Solo en este momento podría dar verdaderamente el primer paso.
—¡No había más remedio que desperdiciar el Qi de Esencia Vital restante!
—dijo para sí.
Zhou Heng no salió de la torre.
En cambio, se tumbó allí, recordando las experiencias que había vivido desde que salió de Ciudad de Piedra de Origen, cada una una prueba de vida.
Y el Infante Divino era la encarnación de una forma ideológica de vida.
—Un día, dos días, tres días…
—murmuró, entrando en un estado de no desear nada, no necesitar nada, absteniéndose de comer o beber, mientras revivía cada detalle de su vida.
—¡Diez días, veinte días, treinta días!
Después de alcanzar el Reino del Mar Espiritual, la fuerza vital de un Artista Marcial se disparaba y su sangre era robusta.
Podían pasar más de medio año sin tomar un grano de arroz.
Zhou Heng había entrado completamente en un estado de animación suspendida; por su aspecto, incluso su respiración y latido del corazón habían cesado, dejando solo leves rastros de Sentido Divino todavía circulando en oleadas.
La formación de deidades era un proceso largo.
Genios como Zhao Duotian y Ying Cheng’en habían pasado más de una década en este camino.
Zhou Heng no necesitaba tanta urgencia, pero con un Antiguo Experto tras otro emergiendo y el mundo experimentando cambios dramáticos, ¿cómo podría sobrevivir sin una fuerza formidable?
—Solo al irrumpir en el Reino del Alma Naciente podría realmente dejar el mundo mortal y tomar control de su propio destino.
—se dijo a sí mismo.
—Tenía que aprovechar el tiempo.
—pensó.
—Cuarenta días, cincuenta días, sesenta días.
Se había formado una membrana blanca en el cuerpo helado de Zhou Heng, envolviéndolo apretadamente, parecido a un huevo en incubación.
Sin embargo, la “cáscara de huevo” tenía constantemente un brillo fluyendo sobre ella, lo que era extremadamente mágico.
Zhou Heng había alcanzado una epifanía en su corazón.
El llamado Poder de Linaje era en realidad lo que los supremos expertos del Reino del Alma Naciente, Reino del Infante Divino y Reino de la Transformación Divina habían pasado.
Mientras daban a luz a descendientes, fusionaban esta divinidad en su linaje y la transmitían.
Sin embargo, tal divinidad no tenía conciencia, solo una comprensión del Camino Marcial.
Como la deidad formada por cada persona era diferente, naturalmente surgieron innumerables Poderes de Linaje.
—comentó, iluminado.
Esta era la razón por la cual las personas con Poder de Linaje encontraban más fácil avanzar; ya poseían deidades dentro de ellos.
La pureza del linaje era la fuerza de la deidad; cuanto más fuerte el linaje, más fuerte la deidad, acelerando naturalmente el avance.

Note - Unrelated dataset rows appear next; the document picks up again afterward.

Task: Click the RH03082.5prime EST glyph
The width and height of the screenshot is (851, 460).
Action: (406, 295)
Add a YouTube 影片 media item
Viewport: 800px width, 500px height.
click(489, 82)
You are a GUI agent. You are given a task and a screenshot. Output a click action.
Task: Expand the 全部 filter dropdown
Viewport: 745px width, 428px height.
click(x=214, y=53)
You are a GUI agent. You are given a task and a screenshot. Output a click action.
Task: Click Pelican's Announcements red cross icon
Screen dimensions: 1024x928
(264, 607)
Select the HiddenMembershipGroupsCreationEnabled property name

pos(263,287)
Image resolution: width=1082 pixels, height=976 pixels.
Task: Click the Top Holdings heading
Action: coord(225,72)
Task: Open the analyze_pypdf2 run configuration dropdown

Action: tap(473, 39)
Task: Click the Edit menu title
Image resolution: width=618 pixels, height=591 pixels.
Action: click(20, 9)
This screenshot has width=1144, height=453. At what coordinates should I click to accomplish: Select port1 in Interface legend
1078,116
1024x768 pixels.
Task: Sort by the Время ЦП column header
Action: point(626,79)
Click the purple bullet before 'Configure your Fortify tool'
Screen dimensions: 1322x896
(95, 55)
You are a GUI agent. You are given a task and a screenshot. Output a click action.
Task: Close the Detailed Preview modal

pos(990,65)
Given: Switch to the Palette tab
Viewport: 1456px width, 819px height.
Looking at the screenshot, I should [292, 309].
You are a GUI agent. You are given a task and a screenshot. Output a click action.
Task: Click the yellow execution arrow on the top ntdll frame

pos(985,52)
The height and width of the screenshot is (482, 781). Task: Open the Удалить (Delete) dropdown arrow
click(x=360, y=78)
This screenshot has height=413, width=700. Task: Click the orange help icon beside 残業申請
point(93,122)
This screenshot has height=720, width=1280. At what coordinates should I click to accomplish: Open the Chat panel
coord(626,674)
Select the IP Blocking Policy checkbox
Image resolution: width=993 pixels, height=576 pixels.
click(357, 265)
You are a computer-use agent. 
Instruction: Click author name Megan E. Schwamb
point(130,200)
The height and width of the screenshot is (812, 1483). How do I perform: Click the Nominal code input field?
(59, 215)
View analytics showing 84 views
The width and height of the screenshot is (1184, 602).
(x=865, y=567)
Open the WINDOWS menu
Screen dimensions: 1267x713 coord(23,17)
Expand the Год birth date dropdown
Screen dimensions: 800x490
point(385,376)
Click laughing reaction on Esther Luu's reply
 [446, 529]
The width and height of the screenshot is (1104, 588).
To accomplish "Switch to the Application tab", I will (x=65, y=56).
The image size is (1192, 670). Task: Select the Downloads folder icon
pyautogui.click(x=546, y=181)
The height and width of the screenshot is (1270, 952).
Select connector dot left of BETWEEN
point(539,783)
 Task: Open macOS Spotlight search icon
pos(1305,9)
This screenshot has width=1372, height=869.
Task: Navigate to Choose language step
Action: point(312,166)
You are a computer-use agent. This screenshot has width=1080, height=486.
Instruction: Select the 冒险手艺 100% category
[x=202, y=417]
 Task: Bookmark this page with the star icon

Por supuesto, comparado con verdaderas deidades, era inmensamente débil, además de entender el reino, solo podía usarse realmente como Técnicas de Artes Marciales.
Este principio era comprensible para todos, pero realmente sentir la divinidad en el Poder de Linaje dentro era extremadamente difícil.
Uno debe alcanzar la cima del Tercer Estrato del Cielo del Mar Espiritual y tener una comprensión profunda del gran Dao.
Zhou Heng ahora podía formar cuatro deidades, correspondientes a los tres Poderes de Linaje dentro de su cuerpo…
¡y la fisiología del Clan Devorador de Oro!
Su suposición anterior no había sido errónea; de hecho, la fisiología del Clan Devorador de Oro también era un tipo de Poder de Linaje.
Estas cuatro deidades ya tenían formas embrionarias.
Solo necesitaba elegir una para nutrir y crecer, y sería capaz de avanzar rápidamente, incluso romper el Reino del Alma Naciente no sería difícil.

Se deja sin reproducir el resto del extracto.